WHAT TO DO:
- A) Decide whether each statement, (i) to (iii), agrees with the transtheoretical model passage. Answer yes or no for each, and quote the deciding words of the passage.
(i) The model describes a sequence of five stages.
(ii) In the preparation stage, a person intends to become regularly physically active within the next 6 months.
(iii) Temptations are lower in the later stages.
- B) Copy out the part of the transtheoretical model passage that opens with the words containing "The transtheoretical model" and closes with "processes of change.", and switch "framework" to "theory" throughout.

* start TEXT EXTRACT *

The transtheoretical model (TTM) has emerged as a framework to understand how individuals initiate and adopt regular PA. The framework proposes that individuals move through a temporal sequence of five stages: precontemplation (no intention of becoming regularly physically active), contemplation (intending to become regularly physically active within the next 6 months), preparation (intending to become regularly physically active within the next 30 days), action (being regularly physically active 30 min per day, most days of the week, but only within the last 6 months), and maintenance (meeting the requirements of PA for at least 6 months) [6]. At each individual stage of readiness to become physically active, different factors are hypothesized to influence stage progression [7]. The constructs include self-efficacy, temptations, decisional balance, and ten processes of change.
Self-efficacy can be described as a persons’ self-confidence to perform a specific task in challenging and tempting situations [8]. Of particular importance for stage transition, barrier self-efficacy can be described as a person’s belief in capabilities to overcome personal, social, and environmental barriers to exercising [9, 10]. Generally, cross-sectional analyses have shown that the confidence to overcome barriers to PA increases linearly across stages [7]. Conceptually related to barrier self-efficacy, temptations describe urges to engage in a specific habit in the midst of difficult situations [6, 11]. Construct validity of temptations was recently established by significantly lower levels of temptations in the later stages [12]. Based on expectancy theory, decisional balance is a multidimensional set of values perceived as advantages and disadvantages of behavioral change [13]. Construct validity of the decisional balance inventory was demonstrated by an increase in pros and a decrease in cons across stages [7].

* end TEXT EXTRACT *
* start DATA BLOCK *

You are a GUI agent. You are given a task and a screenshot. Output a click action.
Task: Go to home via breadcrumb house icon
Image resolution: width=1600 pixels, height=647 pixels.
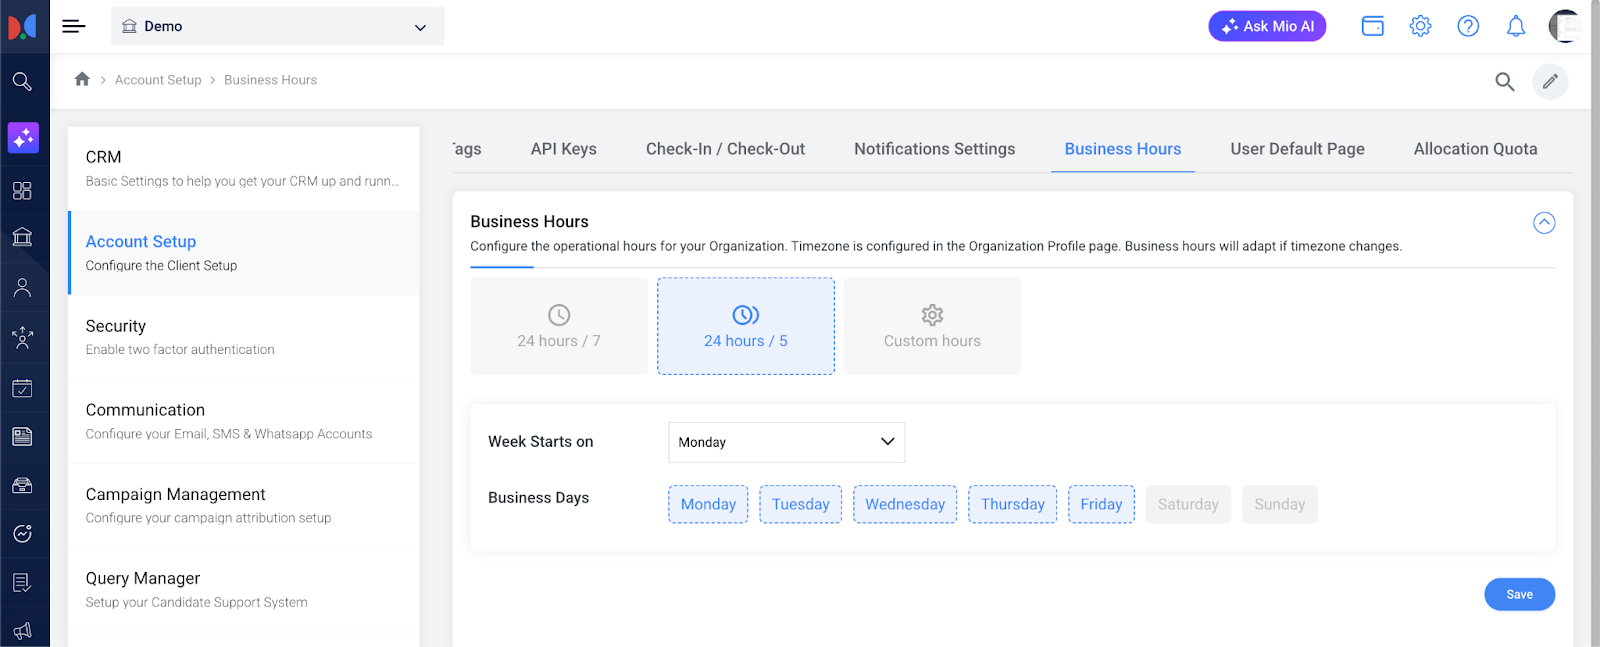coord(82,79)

* end DATA BLOCK *

SOLUTIONS TO THE TASKS:
- A)
(i) Yes: "individuals move through a temporal sequence of five stages"
(ii) No: "preparation (intending to become regularly physically active within the next 30 days)"
(iii) Yes: "significantly lower levels of temptations in the later stages"

- B)
The transtheoretical model (TTM) has emerged as a theory to understand how individuals initiate and adopt regular PA. The theory proposes that individuals move through a temporal sequence of five stages: precontemplation (no intention of becoming regularly physically active), contemplation (intending to become regularly physically active within the next 6 months), preparation (intending to become regularly physically active within the next 30 days), action (being regularly physically active 30 min per day, most days of the week, but only within the last 6 months), and maintenance (meeting the requirements of PA for at least 6 months) [6]. At each individual stage of readiness to become physically active, different factors are hypothesized to influence stage progression [7]. The constructs include self-efficacy, temptations, decisional balance, and ten processes of change.